Ultimate test for CEO

                THOUGH the public address system fell silent and the dust from the over two month-long electioneering settled as parties wrapped up their campaign for the second and final phase of assembly polls in Manipur on Monday, the March 8 voting will be the ultimate test for the chief electoral officer and his poll-management teams as most of the polling stations in the second phase of the crucial adult franchise are located in the interior pockets of hill districts. Compared to the acrimonious campaign for the assembly elections in the politically sensitive Uttar Pradesh dominated by the show of strength amongst BJP, SP-Congress combine and BSP, and gloss to their campaigns was added with the political leaders offering prayers at public-frequented shrines, Manipur’s campaign was mainly centred around BJP and Congress party indulging in fierce mudslinging over multiple issues. The fate of almost all the big names in Manipur politics, including chief minister O Ibobi Singh, deputy CM Gaikhangam and human rights activist-turned-politician Irom Chanu Sharmila, will be decided. Sharmila taking on the CM in the latter’s home turf is being construed by many as an attempt to put the blame on Ibobi for the continuous imposition of the controversial pro-military AFSPA 1958. The state assembly polls, this time, is billed as a major test for the 15-year-old Congress regime which is facing a stiff challenge from the BJP, though there are also other political parties who are likely to give the top two contenders a good run for their money.
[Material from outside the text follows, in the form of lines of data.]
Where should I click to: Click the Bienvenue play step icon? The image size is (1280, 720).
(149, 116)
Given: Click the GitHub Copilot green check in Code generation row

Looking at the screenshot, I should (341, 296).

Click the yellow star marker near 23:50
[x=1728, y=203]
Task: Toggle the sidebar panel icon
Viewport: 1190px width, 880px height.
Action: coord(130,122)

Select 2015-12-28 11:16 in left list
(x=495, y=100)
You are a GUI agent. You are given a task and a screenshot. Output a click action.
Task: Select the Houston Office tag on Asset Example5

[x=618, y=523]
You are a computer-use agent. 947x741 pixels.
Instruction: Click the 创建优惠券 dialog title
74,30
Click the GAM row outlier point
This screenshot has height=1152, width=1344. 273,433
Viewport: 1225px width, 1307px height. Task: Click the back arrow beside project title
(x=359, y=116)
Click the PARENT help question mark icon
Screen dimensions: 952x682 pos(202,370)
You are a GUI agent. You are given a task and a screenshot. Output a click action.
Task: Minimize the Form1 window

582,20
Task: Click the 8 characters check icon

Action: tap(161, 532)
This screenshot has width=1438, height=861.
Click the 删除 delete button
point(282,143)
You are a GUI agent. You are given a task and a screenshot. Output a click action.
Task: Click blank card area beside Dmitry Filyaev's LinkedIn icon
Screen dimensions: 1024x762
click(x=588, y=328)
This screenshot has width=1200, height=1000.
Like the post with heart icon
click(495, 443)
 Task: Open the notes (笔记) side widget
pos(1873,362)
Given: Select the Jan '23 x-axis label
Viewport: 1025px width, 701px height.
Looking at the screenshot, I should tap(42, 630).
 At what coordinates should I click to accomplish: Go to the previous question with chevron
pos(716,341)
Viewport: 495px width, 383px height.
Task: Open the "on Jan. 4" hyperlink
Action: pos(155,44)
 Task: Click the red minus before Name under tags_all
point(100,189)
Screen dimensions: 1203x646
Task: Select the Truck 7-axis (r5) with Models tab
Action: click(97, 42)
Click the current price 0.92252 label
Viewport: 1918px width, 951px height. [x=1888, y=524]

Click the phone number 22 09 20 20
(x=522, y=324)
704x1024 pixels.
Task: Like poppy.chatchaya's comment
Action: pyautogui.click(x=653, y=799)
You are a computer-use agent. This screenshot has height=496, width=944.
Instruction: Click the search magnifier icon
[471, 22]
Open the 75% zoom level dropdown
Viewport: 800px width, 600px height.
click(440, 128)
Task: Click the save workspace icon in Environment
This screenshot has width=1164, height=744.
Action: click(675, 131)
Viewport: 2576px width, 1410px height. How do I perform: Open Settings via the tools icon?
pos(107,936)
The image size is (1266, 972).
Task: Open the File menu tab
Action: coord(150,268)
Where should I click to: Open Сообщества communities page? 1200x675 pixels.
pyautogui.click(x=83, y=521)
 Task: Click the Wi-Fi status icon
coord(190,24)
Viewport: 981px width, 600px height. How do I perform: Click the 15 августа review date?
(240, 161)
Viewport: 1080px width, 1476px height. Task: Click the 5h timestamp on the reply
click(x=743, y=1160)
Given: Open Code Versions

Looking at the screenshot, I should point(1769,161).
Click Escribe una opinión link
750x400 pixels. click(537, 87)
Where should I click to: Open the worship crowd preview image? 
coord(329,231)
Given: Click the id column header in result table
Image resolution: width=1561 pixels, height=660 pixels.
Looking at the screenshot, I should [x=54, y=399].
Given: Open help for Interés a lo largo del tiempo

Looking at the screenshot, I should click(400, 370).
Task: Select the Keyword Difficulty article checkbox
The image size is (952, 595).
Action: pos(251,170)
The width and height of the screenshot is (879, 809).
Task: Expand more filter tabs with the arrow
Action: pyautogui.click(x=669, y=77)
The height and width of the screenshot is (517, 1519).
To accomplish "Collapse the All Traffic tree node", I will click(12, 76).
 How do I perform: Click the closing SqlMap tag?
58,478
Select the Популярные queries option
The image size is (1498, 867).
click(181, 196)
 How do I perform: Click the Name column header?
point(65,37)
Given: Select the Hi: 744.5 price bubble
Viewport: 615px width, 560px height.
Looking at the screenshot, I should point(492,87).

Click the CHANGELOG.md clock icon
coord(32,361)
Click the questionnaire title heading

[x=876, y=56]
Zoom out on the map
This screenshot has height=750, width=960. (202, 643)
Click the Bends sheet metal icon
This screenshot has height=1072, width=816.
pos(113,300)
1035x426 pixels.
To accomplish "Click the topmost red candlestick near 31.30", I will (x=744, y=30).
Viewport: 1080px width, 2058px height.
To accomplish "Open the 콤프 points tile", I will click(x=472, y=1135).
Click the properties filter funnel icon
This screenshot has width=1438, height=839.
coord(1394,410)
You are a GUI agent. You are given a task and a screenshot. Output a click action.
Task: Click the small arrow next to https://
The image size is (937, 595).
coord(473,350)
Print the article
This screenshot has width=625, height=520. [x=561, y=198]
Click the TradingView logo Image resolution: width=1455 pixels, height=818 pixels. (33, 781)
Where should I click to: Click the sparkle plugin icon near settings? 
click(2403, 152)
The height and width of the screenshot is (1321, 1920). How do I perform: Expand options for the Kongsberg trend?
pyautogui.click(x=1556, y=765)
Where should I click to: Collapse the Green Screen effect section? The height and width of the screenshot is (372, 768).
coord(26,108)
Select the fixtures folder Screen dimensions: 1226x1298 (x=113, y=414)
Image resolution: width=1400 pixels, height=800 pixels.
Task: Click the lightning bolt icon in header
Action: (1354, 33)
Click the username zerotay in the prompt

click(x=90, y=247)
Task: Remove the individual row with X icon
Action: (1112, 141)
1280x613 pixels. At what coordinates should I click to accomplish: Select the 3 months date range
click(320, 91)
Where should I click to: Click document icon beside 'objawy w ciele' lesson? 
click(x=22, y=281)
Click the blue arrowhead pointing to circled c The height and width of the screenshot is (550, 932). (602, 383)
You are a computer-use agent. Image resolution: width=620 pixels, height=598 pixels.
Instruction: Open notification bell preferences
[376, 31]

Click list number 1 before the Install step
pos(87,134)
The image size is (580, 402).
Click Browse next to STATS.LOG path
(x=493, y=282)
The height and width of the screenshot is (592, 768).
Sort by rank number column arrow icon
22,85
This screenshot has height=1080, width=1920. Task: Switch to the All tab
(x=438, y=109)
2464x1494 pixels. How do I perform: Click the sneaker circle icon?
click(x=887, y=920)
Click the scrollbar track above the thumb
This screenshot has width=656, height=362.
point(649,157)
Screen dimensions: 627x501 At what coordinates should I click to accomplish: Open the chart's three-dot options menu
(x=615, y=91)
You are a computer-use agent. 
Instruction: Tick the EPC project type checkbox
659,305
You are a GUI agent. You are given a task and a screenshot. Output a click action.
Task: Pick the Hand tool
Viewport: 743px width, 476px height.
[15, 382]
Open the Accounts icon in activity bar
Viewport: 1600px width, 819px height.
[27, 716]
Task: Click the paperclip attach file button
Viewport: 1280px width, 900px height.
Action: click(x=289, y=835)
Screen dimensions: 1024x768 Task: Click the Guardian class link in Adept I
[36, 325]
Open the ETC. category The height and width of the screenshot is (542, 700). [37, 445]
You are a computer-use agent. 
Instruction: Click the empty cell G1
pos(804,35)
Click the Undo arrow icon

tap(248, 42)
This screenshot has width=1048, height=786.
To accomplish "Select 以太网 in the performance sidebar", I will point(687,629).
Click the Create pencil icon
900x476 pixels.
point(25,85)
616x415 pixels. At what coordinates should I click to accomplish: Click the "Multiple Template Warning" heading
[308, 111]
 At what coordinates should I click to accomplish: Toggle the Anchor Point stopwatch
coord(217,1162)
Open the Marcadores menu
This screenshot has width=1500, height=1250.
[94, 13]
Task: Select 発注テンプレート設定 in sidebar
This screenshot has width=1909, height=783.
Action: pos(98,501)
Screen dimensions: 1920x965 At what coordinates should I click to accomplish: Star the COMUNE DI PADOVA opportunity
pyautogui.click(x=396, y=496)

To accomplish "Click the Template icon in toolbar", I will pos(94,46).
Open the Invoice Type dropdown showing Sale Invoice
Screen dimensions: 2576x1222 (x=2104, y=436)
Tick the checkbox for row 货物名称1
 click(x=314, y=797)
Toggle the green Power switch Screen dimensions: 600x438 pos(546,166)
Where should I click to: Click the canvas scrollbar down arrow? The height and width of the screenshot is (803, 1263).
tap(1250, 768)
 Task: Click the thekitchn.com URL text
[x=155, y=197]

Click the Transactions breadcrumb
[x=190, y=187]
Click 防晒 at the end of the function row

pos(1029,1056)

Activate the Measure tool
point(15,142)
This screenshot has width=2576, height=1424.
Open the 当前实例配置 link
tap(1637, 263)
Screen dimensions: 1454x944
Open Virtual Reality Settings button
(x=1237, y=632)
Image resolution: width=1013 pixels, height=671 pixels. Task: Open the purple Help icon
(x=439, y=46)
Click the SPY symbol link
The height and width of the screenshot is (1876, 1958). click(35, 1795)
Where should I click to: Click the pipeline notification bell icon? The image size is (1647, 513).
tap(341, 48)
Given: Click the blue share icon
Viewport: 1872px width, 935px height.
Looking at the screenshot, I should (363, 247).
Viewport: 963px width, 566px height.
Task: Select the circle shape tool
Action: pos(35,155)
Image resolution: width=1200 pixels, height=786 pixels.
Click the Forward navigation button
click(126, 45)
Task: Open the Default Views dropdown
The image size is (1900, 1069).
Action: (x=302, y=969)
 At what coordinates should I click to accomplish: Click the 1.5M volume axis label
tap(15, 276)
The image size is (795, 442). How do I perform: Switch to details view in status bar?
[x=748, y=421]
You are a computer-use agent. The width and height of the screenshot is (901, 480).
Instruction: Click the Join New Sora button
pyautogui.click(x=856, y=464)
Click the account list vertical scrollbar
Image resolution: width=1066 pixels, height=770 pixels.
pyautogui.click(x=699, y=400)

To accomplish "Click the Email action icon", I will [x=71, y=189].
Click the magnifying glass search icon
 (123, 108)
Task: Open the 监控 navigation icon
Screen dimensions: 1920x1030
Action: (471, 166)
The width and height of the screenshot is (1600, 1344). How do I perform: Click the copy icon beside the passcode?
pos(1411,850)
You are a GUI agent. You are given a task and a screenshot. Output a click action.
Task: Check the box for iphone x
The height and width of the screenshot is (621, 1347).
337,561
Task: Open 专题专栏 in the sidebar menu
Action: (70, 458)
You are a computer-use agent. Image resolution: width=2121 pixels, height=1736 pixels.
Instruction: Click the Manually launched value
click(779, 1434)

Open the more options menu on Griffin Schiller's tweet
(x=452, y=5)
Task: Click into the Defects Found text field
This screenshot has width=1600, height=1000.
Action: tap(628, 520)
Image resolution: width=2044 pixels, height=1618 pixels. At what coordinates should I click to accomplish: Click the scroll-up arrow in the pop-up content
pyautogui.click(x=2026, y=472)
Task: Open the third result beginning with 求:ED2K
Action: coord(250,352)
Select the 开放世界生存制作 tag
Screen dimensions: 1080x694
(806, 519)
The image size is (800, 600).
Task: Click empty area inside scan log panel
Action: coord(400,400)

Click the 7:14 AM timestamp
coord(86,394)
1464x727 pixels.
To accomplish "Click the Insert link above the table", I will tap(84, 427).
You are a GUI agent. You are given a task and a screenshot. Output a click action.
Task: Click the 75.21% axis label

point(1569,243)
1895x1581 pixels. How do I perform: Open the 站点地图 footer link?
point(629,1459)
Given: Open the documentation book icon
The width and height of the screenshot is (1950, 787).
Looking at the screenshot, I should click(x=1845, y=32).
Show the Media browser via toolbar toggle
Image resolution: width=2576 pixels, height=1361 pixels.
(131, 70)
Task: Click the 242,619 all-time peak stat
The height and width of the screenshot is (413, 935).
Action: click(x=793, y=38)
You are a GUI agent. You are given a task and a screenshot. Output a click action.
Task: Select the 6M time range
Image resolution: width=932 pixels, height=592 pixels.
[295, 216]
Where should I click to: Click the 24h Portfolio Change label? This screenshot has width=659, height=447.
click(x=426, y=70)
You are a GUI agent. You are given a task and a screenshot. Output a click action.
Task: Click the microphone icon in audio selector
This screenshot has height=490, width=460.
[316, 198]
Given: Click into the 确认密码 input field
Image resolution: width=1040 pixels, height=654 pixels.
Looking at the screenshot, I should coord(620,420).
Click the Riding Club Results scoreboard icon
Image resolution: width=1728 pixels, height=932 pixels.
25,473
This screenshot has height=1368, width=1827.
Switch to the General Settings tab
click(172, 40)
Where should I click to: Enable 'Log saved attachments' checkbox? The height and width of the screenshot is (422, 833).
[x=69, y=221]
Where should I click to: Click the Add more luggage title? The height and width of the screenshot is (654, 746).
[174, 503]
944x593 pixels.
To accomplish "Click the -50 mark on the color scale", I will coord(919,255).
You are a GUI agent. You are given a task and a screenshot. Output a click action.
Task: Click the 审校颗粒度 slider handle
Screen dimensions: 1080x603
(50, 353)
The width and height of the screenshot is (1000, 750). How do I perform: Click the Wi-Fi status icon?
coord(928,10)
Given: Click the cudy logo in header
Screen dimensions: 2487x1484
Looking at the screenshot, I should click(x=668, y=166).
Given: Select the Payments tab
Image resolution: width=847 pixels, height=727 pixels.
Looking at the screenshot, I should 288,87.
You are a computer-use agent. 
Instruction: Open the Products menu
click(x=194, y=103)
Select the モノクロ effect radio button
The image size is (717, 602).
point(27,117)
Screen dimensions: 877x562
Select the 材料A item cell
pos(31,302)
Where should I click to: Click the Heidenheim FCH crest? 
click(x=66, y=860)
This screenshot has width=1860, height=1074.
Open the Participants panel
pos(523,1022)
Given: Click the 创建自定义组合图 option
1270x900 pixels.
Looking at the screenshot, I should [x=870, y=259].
          With many insurgent groups known to prefer the dense jungles and unfriendly terrain in the hills to set up their hideouts, some of these outlawed organisations often involve in election activities, resort to acts of violence or intimidate the villagers to cast their votes for particular candidate or political parties. While armed groups, which are determined to drive home their political points, have been showing the tendency to obstruct the voting process, especially in areas where their projected candidates are unlikely to fare well, other insurgent outfits ingrained with the idea of testing their fire power tend to target security forces during elections. Violence and elections in Manipur have been synonymous as was evident during the 2012 assembly elections when violence took place in Chandel district after a group of armed militants tried to overrun a polling booth in remote Chakpikarong village. Regardless of the security personnel thwarting the bid, the brief gun-fight ensued resulting in the loss of six lives, including a CRPF jawan, one suspected militant, a woman voter and three other polling officials. Two CRPF personnel on poll duty were also killed in an ambush in Ukhrul district during the previous assembly polls. In view of the hill districts remaining virtually beyond the ambit of the state administration and substantial presence of armed outfits, the March 8 will definitely be the most challenging task for the CEO. Efficiency of the election conducting authorities in ensuring peaceful polls was proved when the first phase voting process on March 4 ended without any major poll-related incidents. However, till the second phase elections are conducted and it passes off peacefully, the CEO and his team are unlikely to have any room for relaxation.